I told her I remembered that one, but always wondered if Granny Gazzie didn’t miss the tree being in the yard. Granny said “No it didn’t come out of the yard, it come from way up in the woods behind Shady Grove Church. I reckon mother knew it was there, it was a good size one, and went up there and cut it down herself and brought it home. Although my brother always tells me it was our older brother George who cut it down and brought it home. I still think it was mother.”

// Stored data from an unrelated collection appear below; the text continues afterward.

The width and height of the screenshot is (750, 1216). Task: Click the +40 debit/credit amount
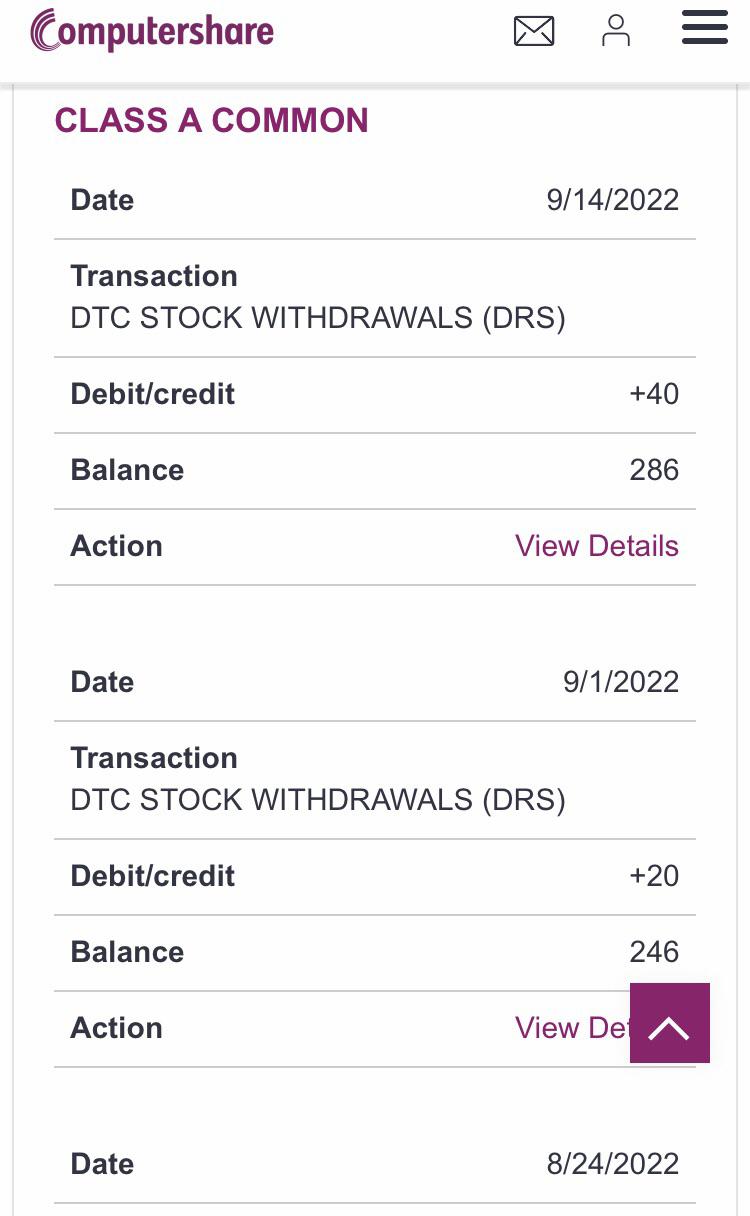click(654, 394)

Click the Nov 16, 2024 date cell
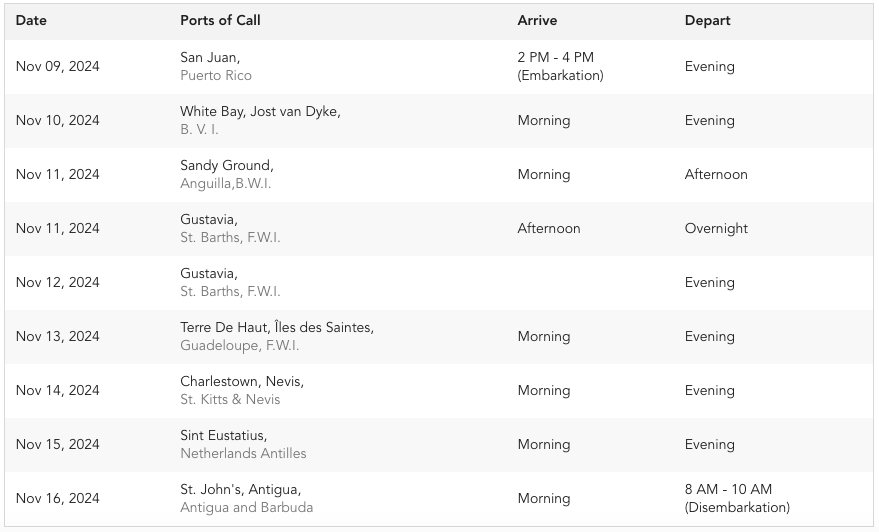[57, 498]
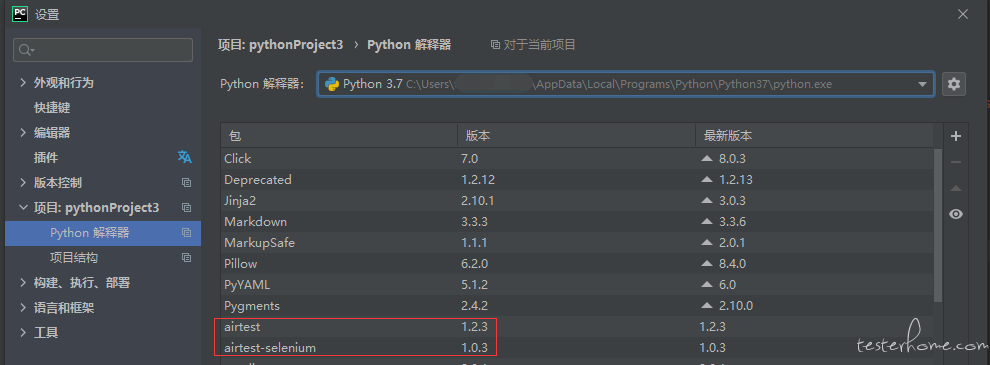Click 项目: pythonProject3 breadcrumb

tap(280, 45)
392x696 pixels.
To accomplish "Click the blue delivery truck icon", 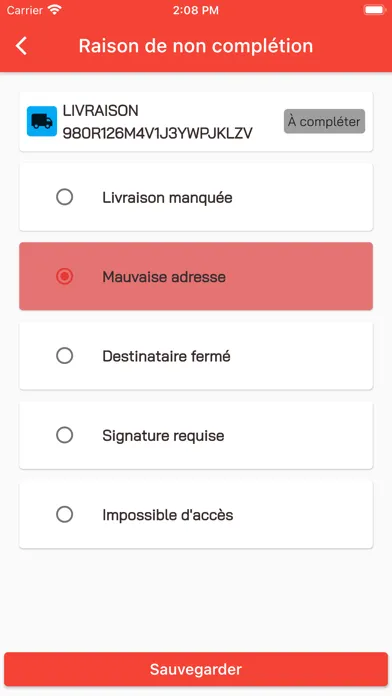I will point(42,121).
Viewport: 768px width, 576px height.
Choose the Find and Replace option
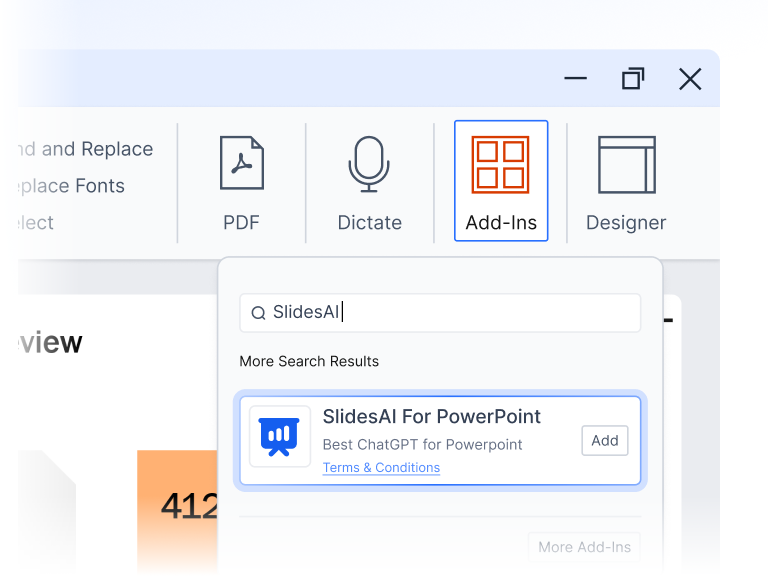[85, 149]
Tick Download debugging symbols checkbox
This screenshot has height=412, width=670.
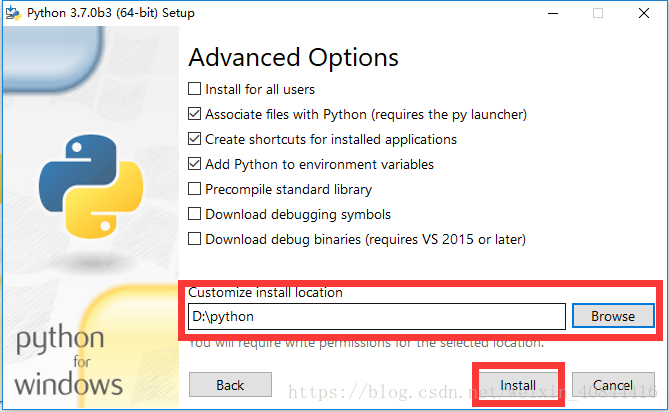pyautogui.click(x=195, y=214)
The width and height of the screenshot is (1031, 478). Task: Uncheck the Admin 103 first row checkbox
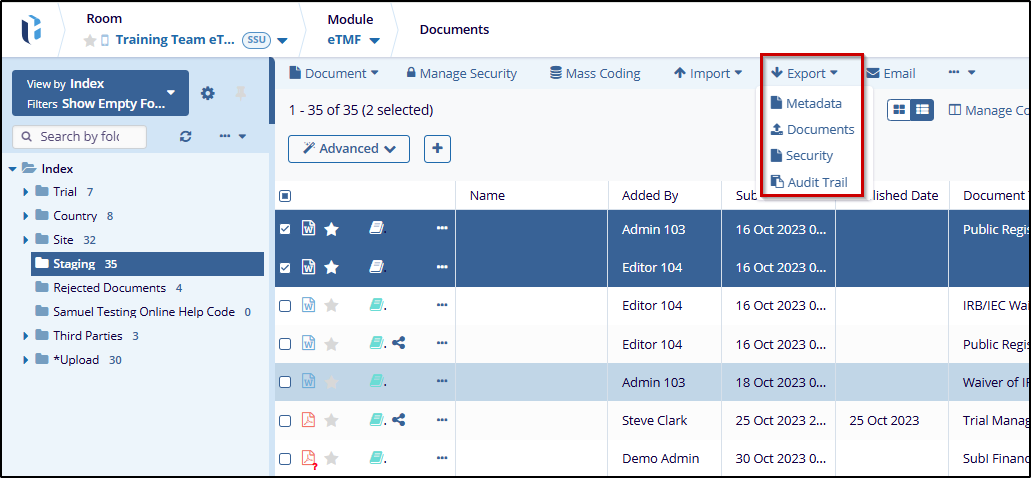[285, 229]
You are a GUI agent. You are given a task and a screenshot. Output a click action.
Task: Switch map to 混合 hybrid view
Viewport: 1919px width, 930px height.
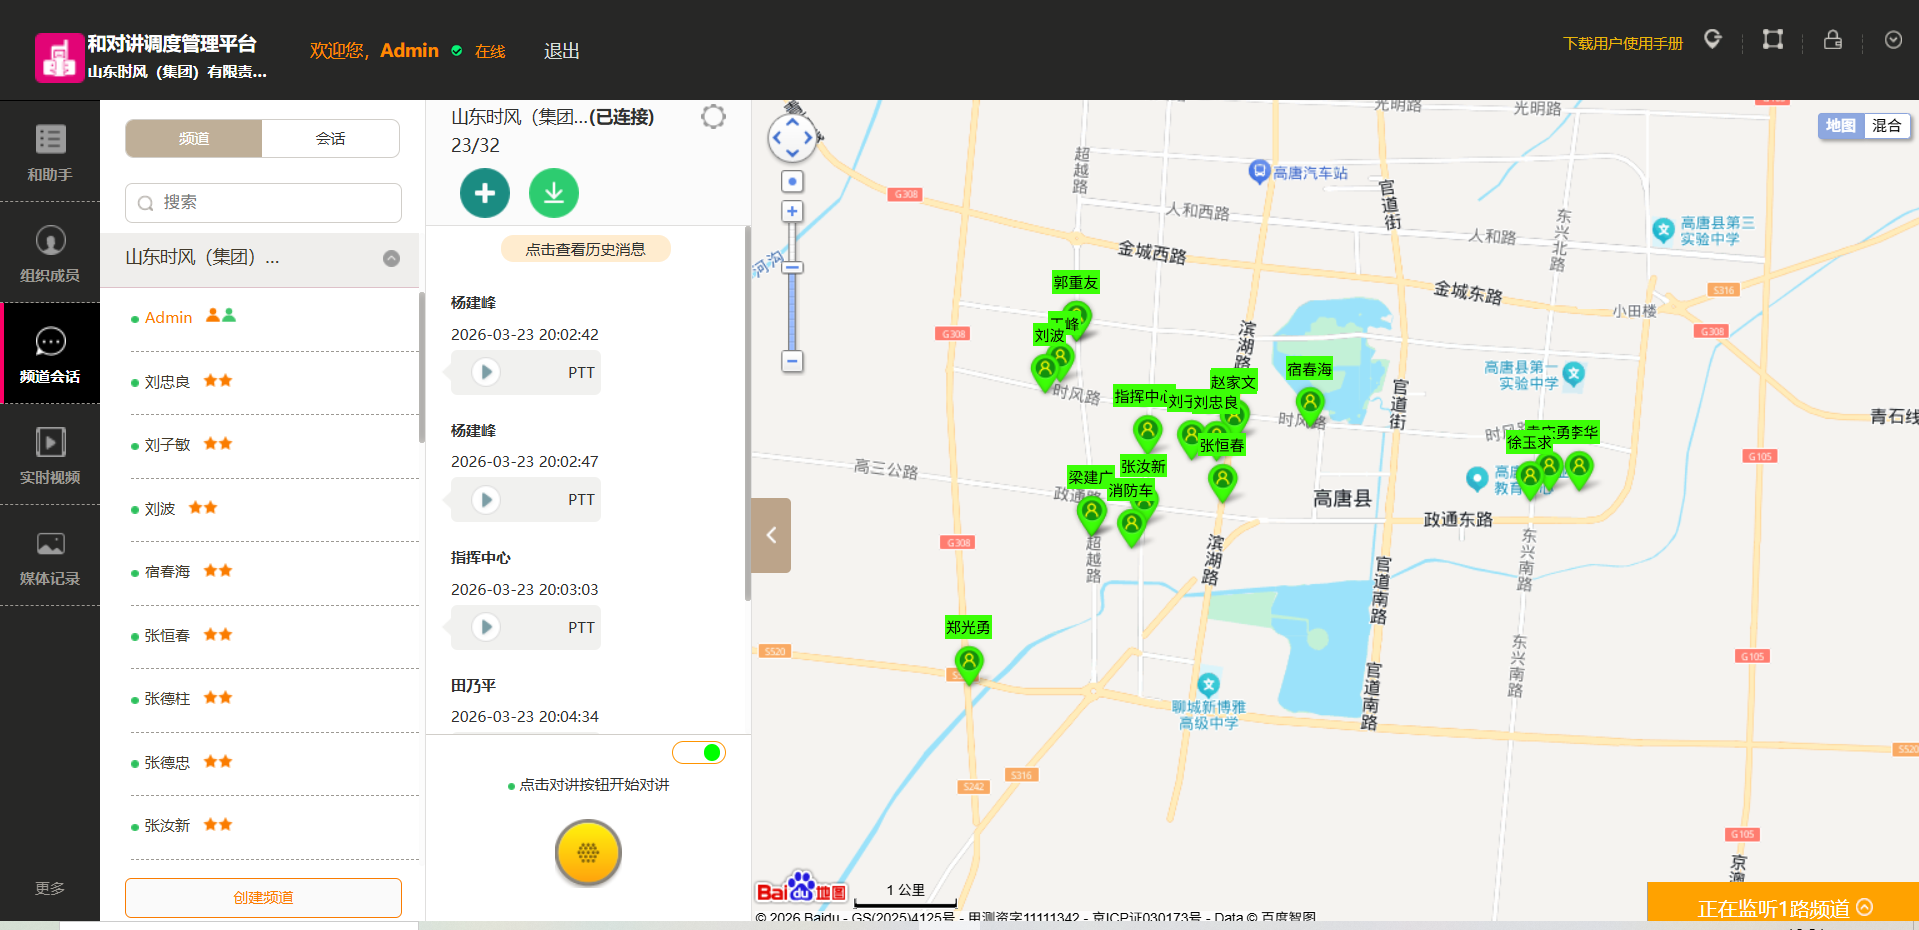point(1886,126)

I said I bet it was pretty with red berries and Granny said “No it didn’t have no berries on it at all. We decorated it with what we had and it was a pretty sight. I’ll tell you a story I’ve never told another living soul in all these years. Mother always got each of us a bag of candy and since we didn’t get much candy we really looked forward to it. That year I went to bed with my shoes and clothes on so I could be the first one up to get the candy. See I wanted to steal some of the other’s candy and put it my bag so I’d have the most. It was way in the night and I got up and tiptoed into the room. No one heard me up and nobody got up to check on me either. I got one piece of candy out of a bag and realized it just wasn’t worth the feeling I had of guilt. Then I got scared. Thinking of all my family that I loved so much in the bed asleep while I was up trying to be a robber scared me bad. I went and got back in the bed and never did tell no one about what I had almost done. None of them knew that I had been up at all and the next morning we were all together and happy for Christmas.”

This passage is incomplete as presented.